TRY IT: Only the lines holding "height" are wanted; find them in the listing and return each one.

[Opening ENTRIES SHOWN section]

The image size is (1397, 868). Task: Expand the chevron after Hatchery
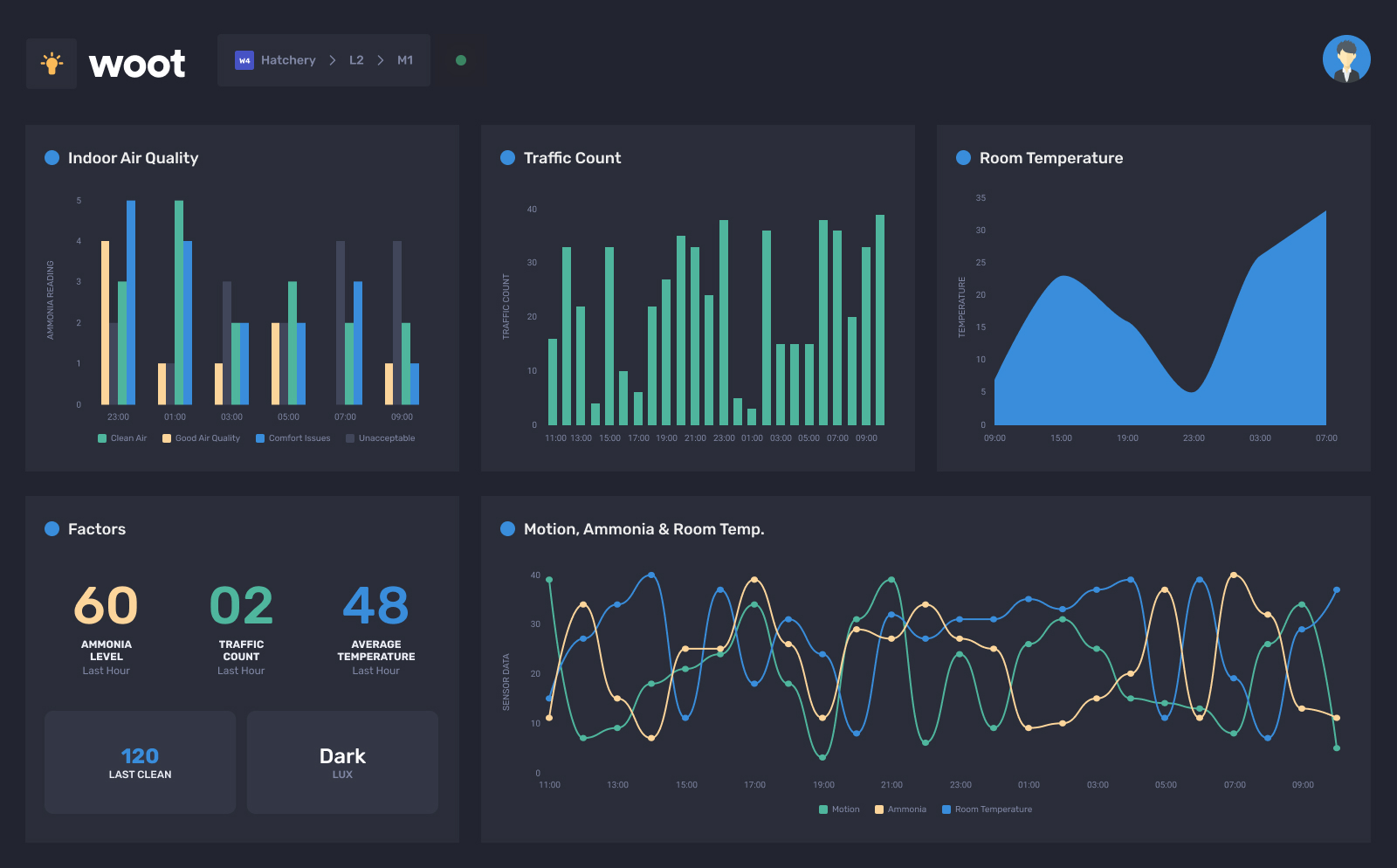click(333, 60)
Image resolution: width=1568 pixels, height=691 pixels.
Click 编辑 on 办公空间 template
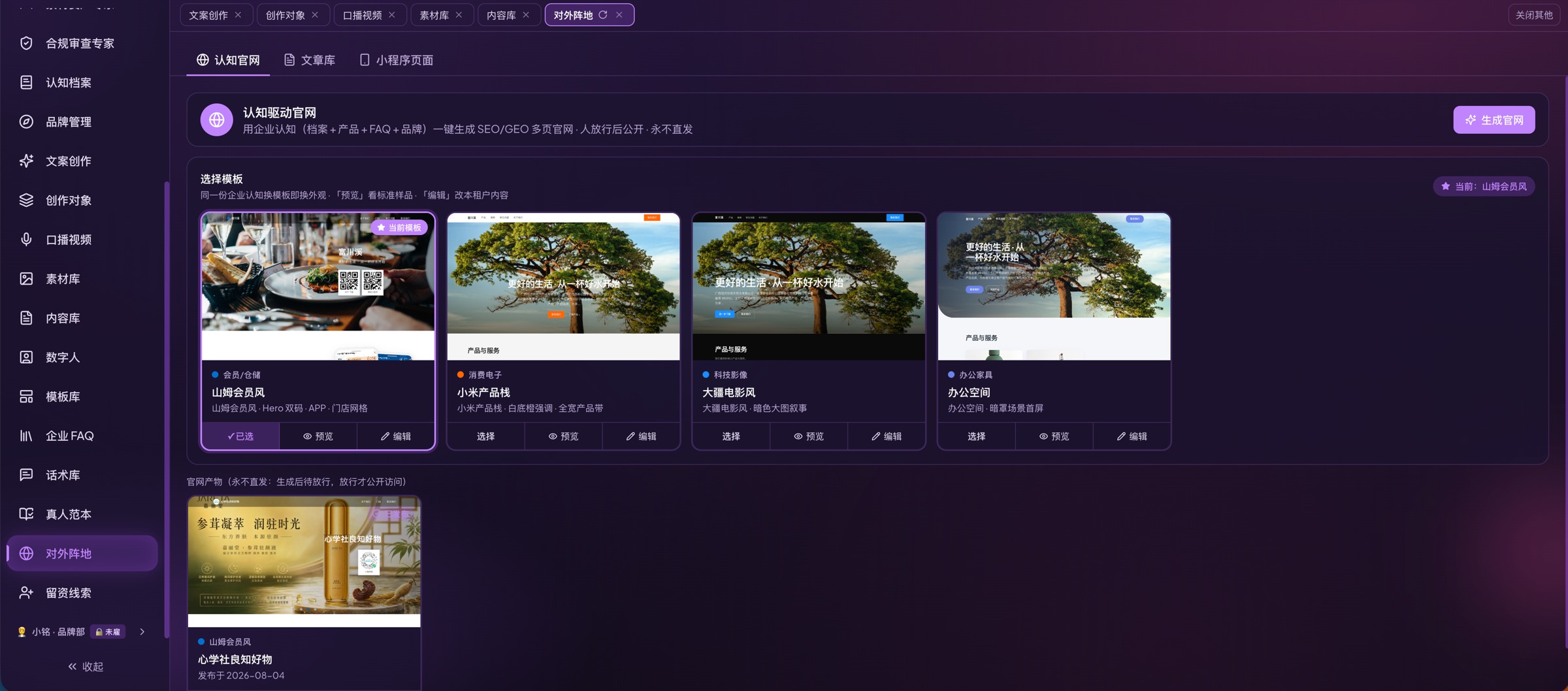point(1132,436)
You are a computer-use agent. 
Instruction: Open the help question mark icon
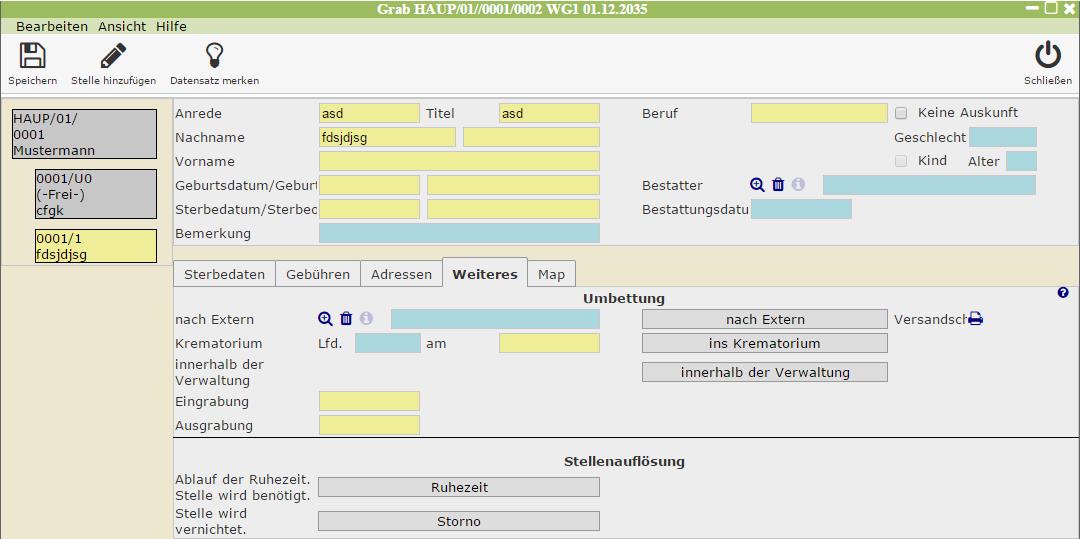[1063, 293]
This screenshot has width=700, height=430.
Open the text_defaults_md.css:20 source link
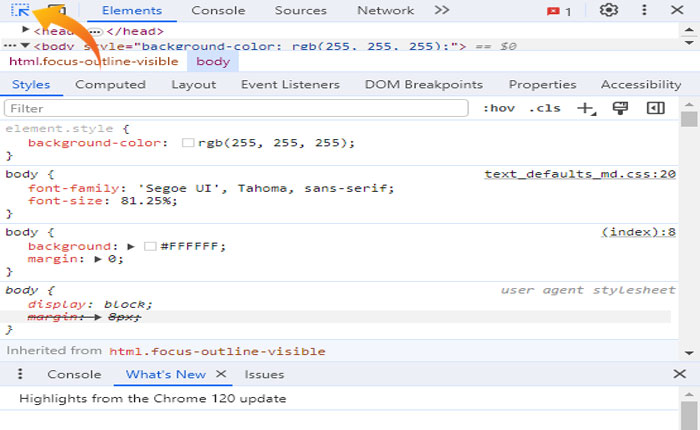click(x=580, y=174)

[Closing ENTRIES SHOWN section]

ANSWER FOR THE TASK:
Image resolution: width=1568 pixels, height=691 pixels.
This screenshot has width=700, height=430.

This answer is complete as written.